Au delà de la question politico-technique de la désignation du PDG, se pose la question plus fondamentelement politique de savoir en fait à qui appartient le service public? Nicolas Sarkozy et la commission copé répondent à l'Etat. Et l'Etat, c'est moi, Nicolas Sarkozy, donc je fais ce que je veux. Notamment, comme les précédents pouvoirs politiques, je vais placer mes copains aux postes qui m'arragent. Mais je le ferait directement sans le détour hypocrite du CSA dont les membres sont d'ailleurs désLes salariés inquièts pour leur indépendance et les syndicats répliquent que le service public appartient à ceux qui le font vivre quotidiennement par leur travail. Mais aucun ne songe à impliquer concrétement le public dans le fonctionnement du service public lui-même.
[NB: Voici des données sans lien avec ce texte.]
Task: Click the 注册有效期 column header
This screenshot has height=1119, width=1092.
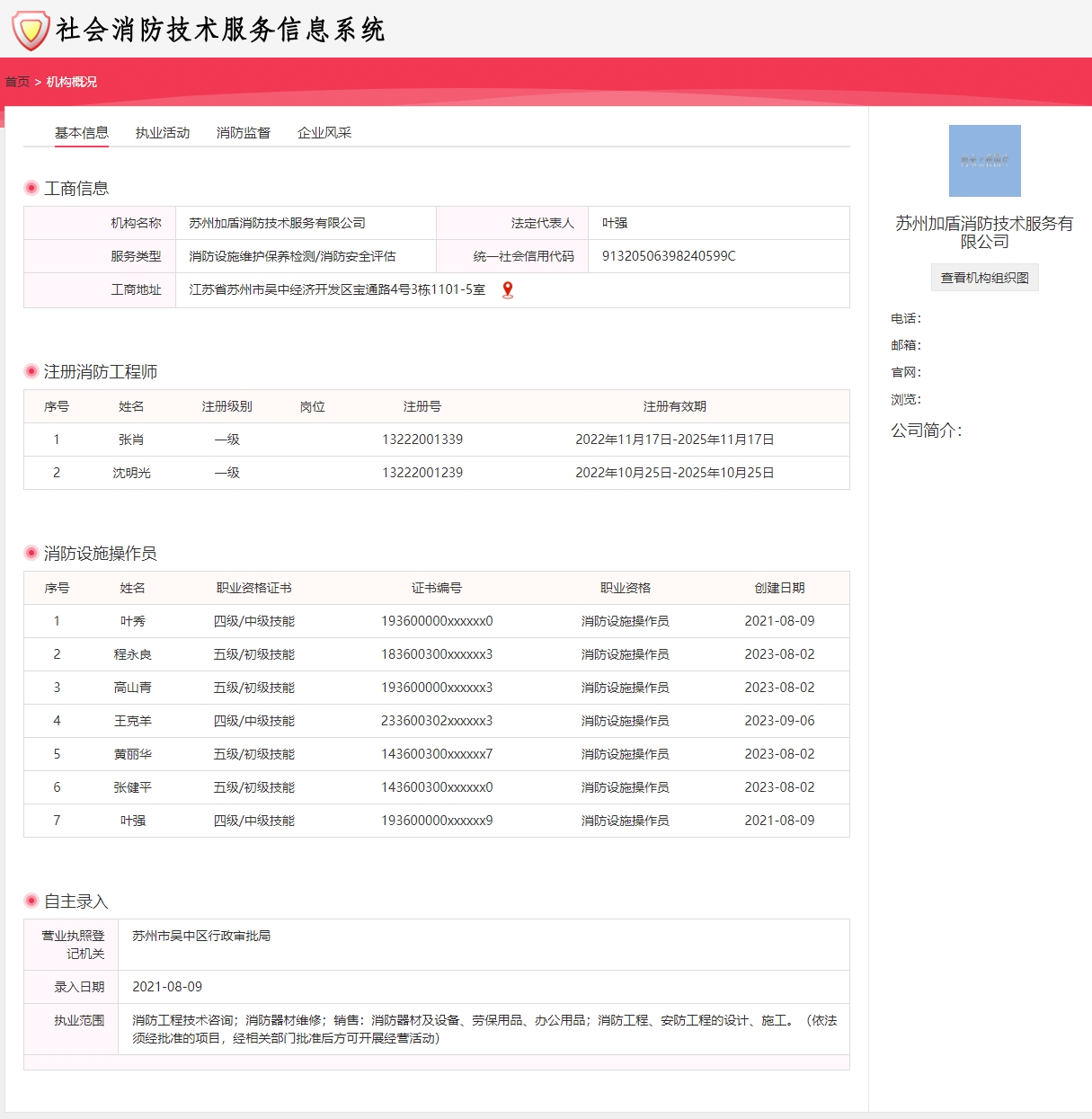Action: point(674,406)
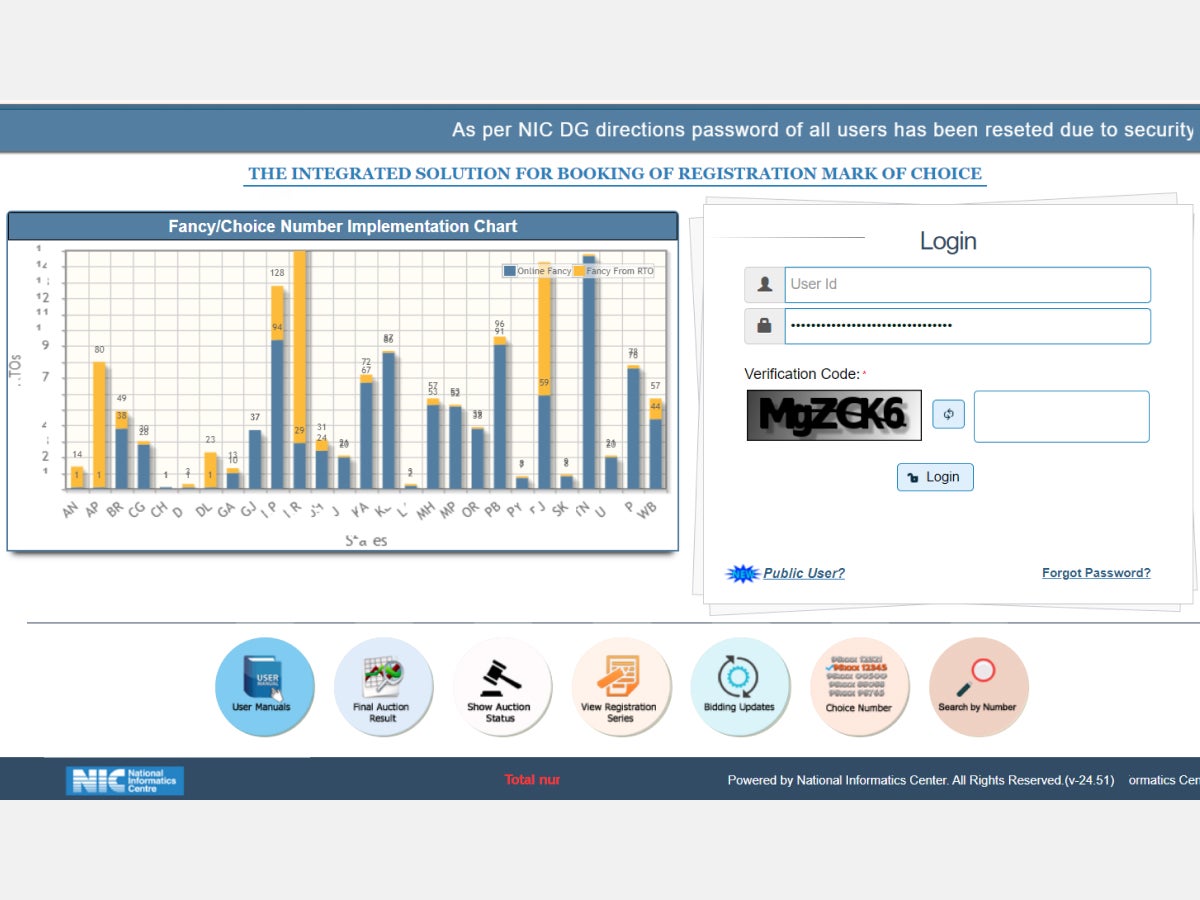Image resolution: width=1200 pixels, height=900 pixels.
Task: Open THE INTEGRATED SOLUTION FOR BOOKING heading link
Action: tap(614, 173)
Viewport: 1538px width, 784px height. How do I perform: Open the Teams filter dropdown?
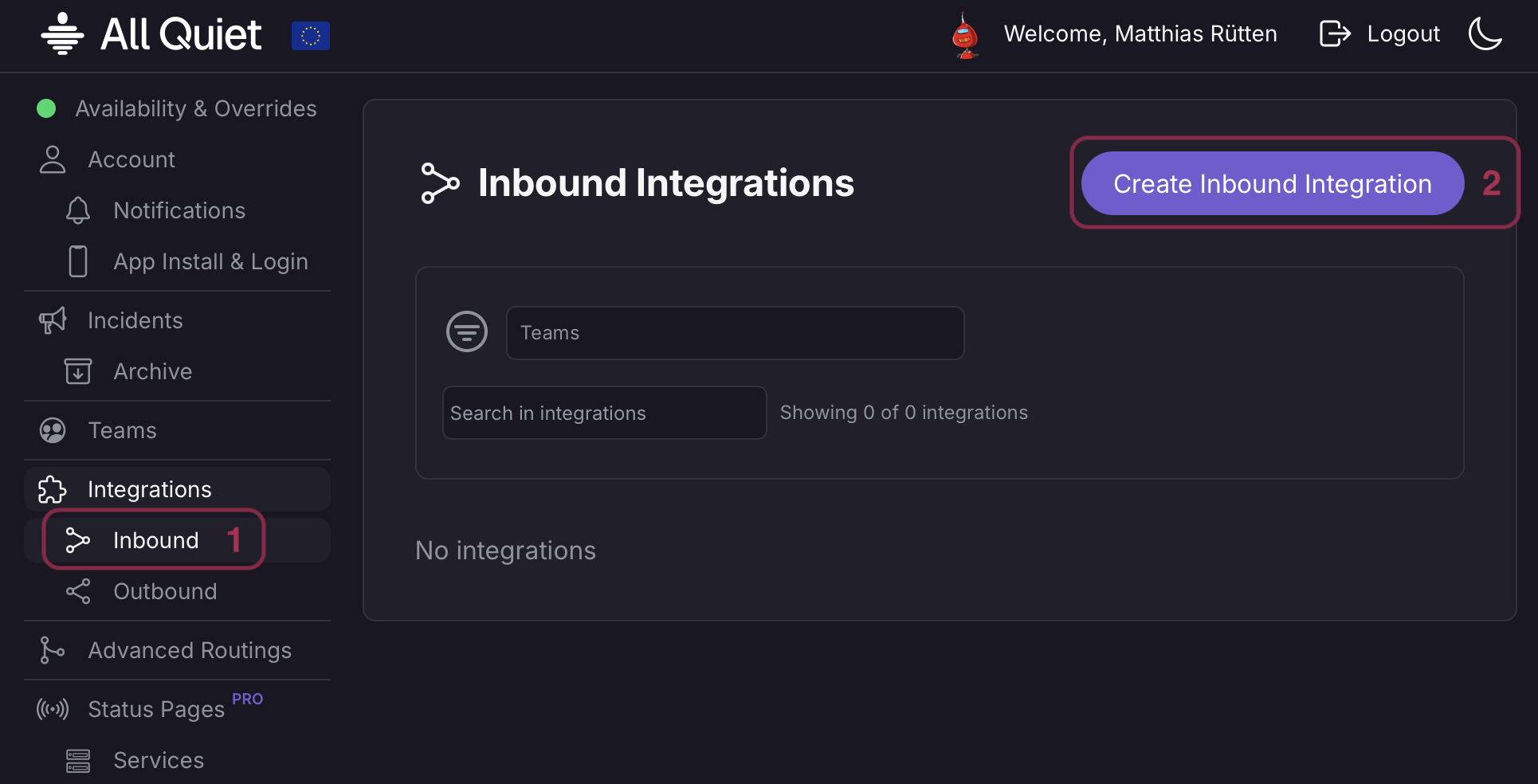point(734,333)
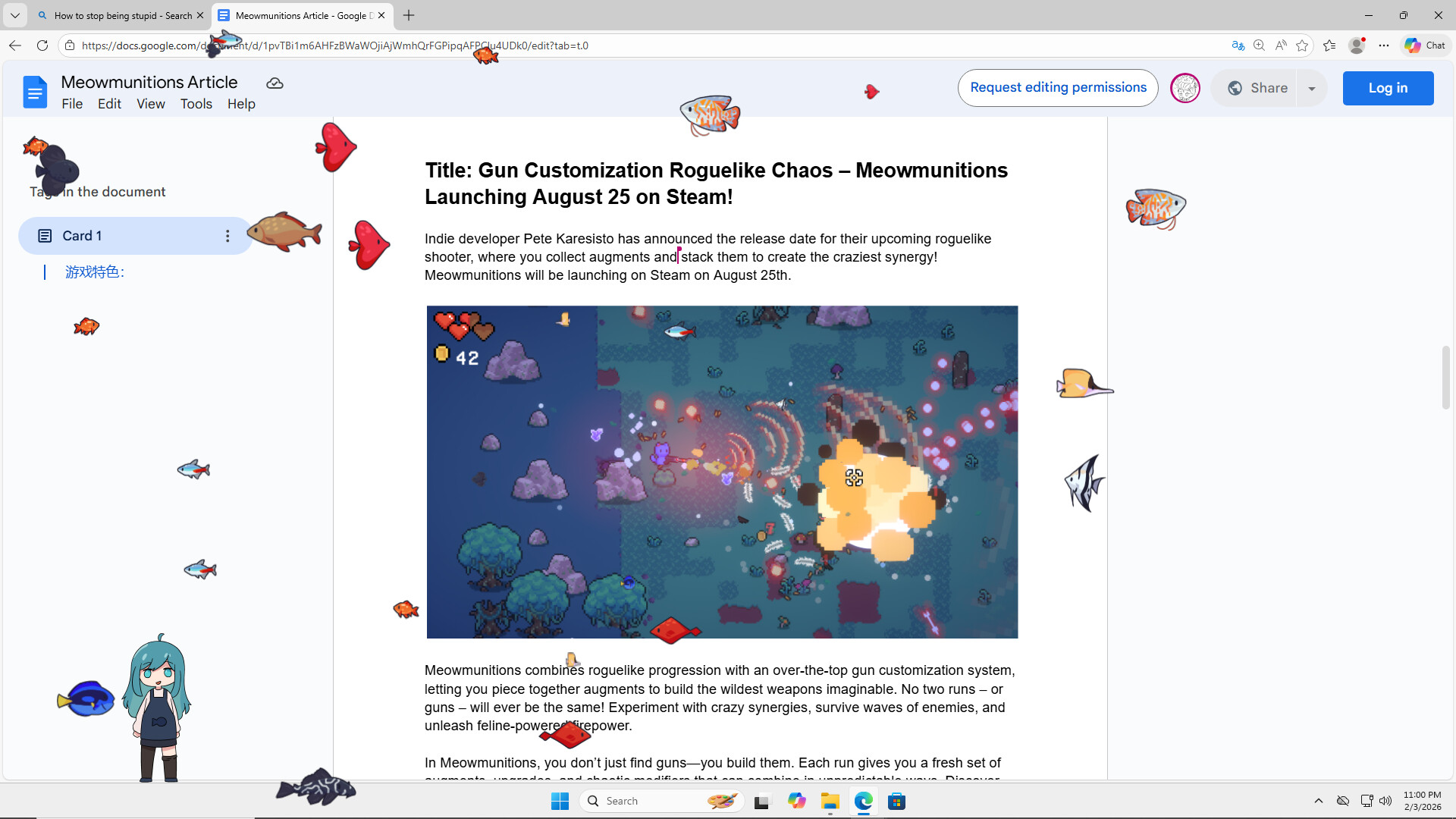Open the translate page icon
Viewport: 1456px width, 819px height.
[1237, 46]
Il n'a aucune présence physique dans le conseil d'administration pour les télespectateurs et les auditeurs. Ils n'ont donc aucun accès aux informations sur la manière dont on gére, en son nom, le service public. les télespecteurs et auditeurs ne sont présents, dans le mécanisme de fonctionnement, que sous deux formes évanescentes: celle de bailleurs de fond à travers la redevance et celle d'audience, sans quoi aucun média n'a de légitimité social à faire valoir.

La réforme de Nicolas Sarkozy constitue donc bien une avancée rétrograde, un oxymore qui ne donne pas à rire. Quand aux salariés du service public, ils devraient à l'inverse provoquer par leurs manifestations sur l'indépendance, un débat public sur la nécessité pour le public de ne plus être une simple variable du débat politique sur l'avenir des médias publics.